• PROBLEM STATEMENT
Nothing but an exact reproduction of the records, pictures excluded, should be returned.

Pixel coordinate grounding data
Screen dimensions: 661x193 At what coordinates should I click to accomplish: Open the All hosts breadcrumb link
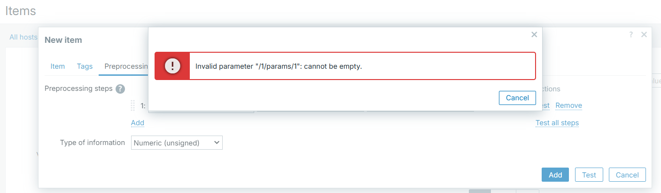pos(23,37)
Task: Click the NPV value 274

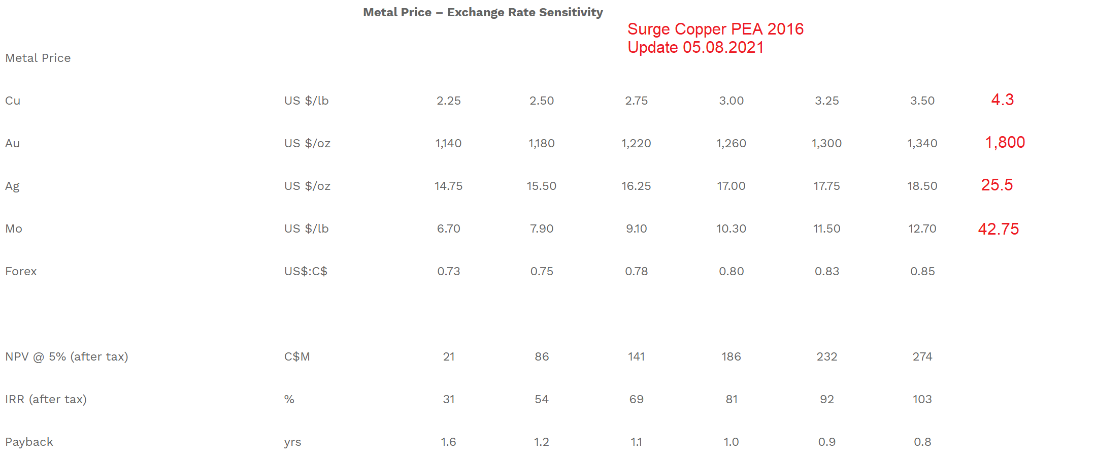Action: click(x=922, y=356)
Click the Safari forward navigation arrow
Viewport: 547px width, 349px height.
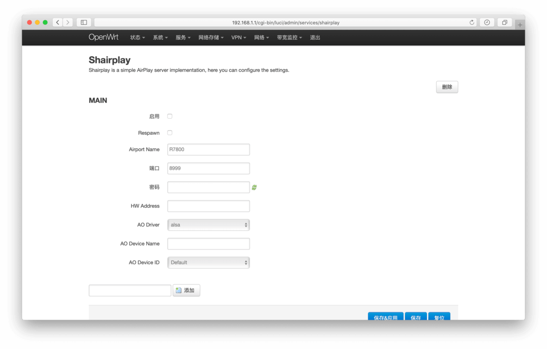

• EXERCISE OUTPUT
Screen dimensions: 661x193 At what coordinates should I click to accomplish: Open the All hosts breadcrumb link
pos(23,37)
Task: Click the NPV value 274

Action: click(x=922, y=356)
Click the Safari forward navigation arrow
Viewport: 547px width, 349px height.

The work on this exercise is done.